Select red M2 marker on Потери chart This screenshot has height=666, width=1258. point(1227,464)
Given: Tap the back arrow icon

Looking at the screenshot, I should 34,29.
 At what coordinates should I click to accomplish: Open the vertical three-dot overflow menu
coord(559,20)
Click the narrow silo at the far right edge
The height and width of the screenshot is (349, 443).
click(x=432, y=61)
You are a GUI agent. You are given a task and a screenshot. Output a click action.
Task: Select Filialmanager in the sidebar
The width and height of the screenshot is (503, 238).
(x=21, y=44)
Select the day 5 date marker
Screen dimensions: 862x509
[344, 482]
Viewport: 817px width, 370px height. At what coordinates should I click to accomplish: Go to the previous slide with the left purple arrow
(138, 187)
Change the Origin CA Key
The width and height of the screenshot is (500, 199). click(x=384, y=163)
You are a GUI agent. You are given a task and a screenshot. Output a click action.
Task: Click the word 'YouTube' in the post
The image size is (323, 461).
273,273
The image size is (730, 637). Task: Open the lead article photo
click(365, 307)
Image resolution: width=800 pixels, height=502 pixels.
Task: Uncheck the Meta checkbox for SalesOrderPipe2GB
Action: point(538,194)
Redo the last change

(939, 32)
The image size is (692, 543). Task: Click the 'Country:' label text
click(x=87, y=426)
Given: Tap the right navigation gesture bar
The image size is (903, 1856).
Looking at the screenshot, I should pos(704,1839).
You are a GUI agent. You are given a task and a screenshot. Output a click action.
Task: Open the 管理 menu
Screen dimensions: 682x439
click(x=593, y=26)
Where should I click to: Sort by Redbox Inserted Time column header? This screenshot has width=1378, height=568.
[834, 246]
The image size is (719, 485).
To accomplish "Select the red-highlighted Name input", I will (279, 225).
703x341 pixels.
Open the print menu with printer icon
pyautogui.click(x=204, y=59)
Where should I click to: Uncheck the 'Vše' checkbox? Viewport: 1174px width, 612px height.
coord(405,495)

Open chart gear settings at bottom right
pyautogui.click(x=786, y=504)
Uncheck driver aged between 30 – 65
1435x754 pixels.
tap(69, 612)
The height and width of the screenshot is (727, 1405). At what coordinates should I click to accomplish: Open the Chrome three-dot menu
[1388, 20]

········

### Task objective
The entries above must be repeated word for word.

### Written response
Select red M2 marker on Потери chart This screenshot has height=666, width=1258. point(1227,464)
Given: Tap the back arrow icon

Looking at the screenshot, I should 34,29.
 At what coordinates should I click to accomplish: Open the vertical three-dot overflow menu
coord(559,20)
Click the narrow silo at the far right edge
The height and width of the screenshot is (349, 443).
click(x=432, y=61)
You are a GUI agent. You are given a task and a screenshot. Output a click action.
Task: Select Filialmanager in the sidebar
The width and height of the screenshot is (503, 238).
(x=21, y=44)
Select the day 5 date marker
Screen dimensions: 862x509
[344, 482]
Viewport: 817px width, 370px height. At what coordinates should I click to accomplish: Go to the previous slide with the left purple arrow
(138, 187)
Change the Origin CA Key
The width and height of the screenshot is (500, 199). click(x=384, y=163)
You are a GUI agent. You are given a task and a screenshot. Output a click action.
Task: Click the word 'YouTube' in the post
The image size is (323, 461).
273,273
The image size is (730, 637). Task: Open the lead article photo
click(365, 307)
Image resolution: width=800 pixels, height=502 pixels.
Task: Uncheck the Meta checkbox for SalesOrderPipe2GB
Action: point(538,194)
Redo the last change

(939, 32)
The image size is (692, 543). Task: Click the 'Country:' label text
click(x=87, y=426)
Given: Tap the right navigation gesture bar
The image size is (903, 1856).
Looking at the screenshot, I should pos(704,1839).
You are a GUI agent. You are given a task and a screenshot. Output a click action.
Task: Open the 管理 menu
Screen dimensions: 682x439
click(x=593, y=26)
Where should I click to: Sort by Redbox Inserted Time column header? This screenshot has width=1378, height=568.
[834, 246]
The image size is (719, 485).
To accomplish "Select the red-highlighted Name input", I will (279, 225).
703x341 pixels.
Open the print menu with printer icon
pyautogui.click(x=204, y=59)
Where should I click to: Uncheck the 'Vše' checkbox? Viewport: 1174px width, 612px height.
coord(405,495)

Open chart gear settings at bottom right
pyautogui.click(x=786, y=504)
Uncheck driver aged between 30 – 65
1435x754 pixels.
tap(69, 612)
The height and width of the screenshot is (727, 1405). At what coordinates should I click to accomplish: Open the Chrome three-dot menu
[1388, 20]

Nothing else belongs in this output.